> _Work to do_: Format the records as a Markdown table with the columns Row and Line, starting at the line that contains "What do you see at coordinates (1058, 705)" and ending at the last line of the records, one nonblank line per row.

> _Records_:
___
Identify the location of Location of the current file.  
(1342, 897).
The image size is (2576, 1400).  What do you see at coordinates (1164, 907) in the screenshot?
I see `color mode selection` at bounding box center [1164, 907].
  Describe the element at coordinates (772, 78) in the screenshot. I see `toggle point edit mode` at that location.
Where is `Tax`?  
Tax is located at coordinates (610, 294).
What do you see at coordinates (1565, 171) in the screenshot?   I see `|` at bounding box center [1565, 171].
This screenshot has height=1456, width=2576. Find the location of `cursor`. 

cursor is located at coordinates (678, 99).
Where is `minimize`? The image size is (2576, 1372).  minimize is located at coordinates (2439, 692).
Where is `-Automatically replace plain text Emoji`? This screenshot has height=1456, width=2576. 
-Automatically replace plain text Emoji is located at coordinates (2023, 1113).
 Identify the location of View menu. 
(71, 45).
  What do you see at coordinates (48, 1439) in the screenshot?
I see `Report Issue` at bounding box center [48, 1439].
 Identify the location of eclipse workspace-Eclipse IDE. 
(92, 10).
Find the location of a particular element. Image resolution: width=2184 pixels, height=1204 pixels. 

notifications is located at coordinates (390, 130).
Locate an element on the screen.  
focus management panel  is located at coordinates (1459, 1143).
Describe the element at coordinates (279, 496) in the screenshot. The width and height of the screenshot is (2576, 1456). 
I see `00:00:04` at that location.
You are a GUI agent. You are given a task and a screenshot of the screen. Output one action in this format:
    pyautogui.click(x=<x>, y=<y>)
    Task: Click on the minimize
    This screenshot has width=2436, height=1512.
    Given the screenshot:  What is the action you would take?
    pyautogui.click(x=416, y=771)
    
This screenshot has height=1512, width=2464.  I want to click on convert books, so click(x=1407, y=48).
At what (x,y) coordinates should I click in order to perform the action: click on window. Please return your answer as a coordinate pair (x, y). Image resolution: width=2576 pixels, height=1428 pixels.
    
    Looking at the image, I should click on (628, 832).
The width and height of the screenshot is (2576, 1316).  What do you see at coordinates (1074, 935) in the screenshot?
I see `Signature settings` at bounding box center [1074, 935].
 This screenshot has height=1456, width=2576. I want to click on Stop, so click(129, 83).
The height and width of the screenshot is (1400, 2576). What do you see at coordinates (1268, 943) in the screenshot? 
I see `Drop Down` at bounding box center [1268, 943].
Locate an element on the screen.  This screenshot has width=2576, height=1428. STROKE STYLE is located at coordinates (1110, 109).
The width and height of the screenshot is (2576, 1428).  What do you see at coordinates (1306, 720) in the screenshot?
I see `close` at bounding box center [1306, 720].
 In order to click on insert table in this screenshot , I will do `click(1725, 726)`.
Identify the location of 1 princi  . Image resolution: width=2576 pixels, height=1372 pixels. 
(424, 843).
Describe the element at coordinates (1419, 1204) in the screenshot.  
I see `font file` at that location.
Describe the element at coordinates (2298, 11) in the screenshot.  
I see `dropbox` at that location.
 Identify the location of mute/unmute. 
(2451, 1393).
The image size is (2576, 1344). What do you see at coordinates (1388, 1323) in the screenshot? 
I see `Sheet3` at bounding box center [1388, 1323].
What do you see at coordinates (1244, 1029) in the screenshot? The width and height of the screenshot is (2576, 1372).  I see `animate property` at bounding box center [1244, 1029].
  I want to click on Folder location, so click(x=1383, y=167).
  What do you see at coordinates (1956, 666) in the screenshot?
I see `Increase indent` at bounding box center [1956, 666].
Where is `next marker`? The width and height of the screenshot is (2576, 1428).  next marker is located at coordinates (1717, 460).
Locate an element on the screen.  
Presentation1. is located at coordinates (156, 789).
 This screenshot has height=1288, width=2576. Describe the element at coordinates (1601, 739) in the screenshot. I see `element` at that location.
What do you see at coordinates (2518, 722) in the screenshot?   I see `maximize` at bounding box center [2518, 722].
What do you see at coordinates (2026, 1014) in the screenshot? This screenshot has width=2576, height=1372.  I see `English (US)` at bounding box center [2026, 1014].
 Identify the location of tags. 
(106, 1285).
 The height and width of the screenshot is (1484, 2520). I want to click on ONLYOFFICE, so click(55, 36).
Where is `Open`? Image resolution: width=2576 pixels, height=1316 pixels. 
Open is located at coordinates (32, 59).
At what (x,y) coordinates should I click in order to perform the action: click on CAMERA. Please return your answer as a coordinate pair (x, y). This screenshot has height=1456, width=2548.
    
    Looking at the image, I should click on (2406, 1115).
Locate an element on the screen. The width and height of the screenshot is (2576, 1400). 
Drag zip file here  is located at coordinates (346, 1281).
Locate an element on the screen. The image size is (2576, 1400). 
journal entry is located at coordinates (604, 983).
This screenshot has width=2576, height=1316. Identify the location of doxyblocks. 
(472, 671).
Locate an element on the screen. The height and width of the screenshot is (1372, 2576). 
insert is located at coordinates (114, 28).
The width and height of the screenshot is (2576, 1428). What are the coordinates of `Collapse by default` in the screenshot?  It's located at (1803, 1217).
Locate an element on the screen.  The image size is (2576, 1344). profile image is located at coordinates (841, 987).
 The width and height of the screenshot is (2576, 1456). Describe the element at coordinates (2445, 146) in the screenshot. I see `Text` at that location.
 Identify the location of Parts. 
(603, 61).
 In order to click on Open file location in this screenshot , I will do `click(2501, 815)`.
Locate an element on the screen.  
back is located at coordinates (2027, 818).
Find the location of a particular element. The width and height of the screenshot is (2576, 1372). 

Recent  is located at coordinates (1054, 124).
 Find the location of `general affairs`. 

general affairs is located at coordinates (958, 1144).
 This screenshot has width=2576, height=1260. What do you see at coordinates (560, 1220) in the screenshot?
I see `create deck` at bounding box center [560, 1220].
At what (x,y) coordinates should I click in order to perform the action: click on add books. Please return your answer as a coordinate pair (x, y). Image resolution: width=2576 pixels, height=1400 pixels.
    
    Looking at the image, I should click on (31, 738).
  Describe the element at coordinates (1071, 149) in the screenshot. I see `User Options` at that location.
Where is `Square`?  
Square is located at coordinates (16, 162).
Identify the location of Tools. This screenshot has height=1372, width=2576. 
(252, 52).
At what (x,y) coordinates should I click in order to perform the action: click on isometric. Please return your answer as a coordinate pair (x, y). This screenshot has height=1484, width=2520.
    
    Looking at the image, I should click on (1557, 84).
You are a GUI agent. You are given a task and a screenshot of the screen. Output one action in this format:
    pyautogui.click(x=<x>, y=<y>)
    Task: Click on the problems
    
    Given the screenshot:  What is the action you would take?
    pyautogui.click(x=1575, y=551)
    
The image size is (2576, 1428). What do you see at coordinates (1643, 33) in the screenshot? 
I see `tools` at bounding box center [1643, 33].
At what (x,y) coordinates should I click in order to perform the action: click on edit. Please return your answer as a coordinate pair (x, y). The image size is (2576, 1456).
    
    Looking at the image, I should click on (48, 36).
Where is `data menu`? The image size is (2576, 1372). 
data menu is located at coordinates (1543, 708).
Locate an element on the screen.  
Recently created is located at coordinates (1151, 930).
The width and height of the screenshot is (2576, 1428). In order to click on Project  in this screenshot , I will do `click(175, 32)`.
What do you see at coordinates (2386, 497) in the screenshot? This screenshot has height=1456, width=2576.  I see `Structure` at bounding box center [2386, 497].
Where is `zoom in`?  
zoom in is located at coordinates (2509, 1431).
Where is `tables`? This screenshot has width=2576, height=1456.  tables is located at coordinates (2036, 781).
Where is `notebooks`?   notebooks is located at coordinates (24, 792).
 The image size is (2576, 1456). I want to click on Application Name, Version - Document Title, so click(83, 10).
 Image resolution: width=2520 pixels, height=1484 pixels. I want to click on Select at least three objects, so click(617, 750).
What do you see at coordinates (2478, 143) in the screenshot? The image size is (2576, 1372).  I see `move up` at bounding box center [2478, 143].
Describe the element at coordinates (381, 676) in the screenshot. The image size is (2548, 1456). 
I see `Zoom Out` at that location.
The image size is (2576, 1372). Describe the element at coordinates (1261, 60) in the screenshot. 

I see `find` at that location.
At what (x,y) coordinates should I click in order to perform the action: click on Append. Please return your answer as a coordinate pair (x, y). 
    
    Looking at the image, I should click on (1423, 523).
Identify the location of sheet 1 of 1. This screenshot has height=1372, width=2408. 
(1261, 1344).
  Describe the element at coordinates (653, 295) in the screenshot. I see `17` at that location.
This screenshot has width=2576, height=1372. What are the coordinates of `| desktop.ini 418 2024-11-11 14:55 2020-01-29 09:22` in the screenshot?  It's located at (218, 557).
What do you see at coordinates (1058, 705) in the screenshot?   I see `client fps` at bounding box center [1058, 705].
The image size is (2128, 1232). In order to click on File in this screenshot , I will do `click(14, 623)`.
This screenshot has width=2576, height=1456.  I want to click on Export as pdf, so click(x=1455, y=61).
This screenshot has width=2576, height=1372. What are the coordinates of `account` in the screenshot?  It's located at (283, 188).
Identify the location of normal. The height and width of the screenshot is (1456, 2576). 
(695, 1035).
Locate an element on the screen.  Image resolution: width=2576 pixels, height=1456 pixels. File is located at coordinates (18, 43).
___
> _Right answer_:
| Row | Line |
|---|---|
| 1 | What do you see at coordinates (1058, 705) in the screenshot?   I see `client fps` at bounding box center [1058, 705]. |
| 2 | The image size is (2128, 1232). In order to click on File in this screenshot , I will do `click(14, 623)`. |
| 3 | This screenshot has width=2576, height=1456.  I want to click on Export as pdf, so click(x=1455, y=61). |
| 4 | This screenshot has width=2576, height=1372. What are the coordinates of `account` in the screenshot?  It's located at (283, 188). |
| 5 | Identify the location of normal. The height and width of the screenshot is (1456, 2576).  |
| 6 | (695, 1035). |
| 7 | Locate an element on the screen.  Image resolution: width=2576 pixels, height=1456 pixels. File is located at coordinates (18, 43). |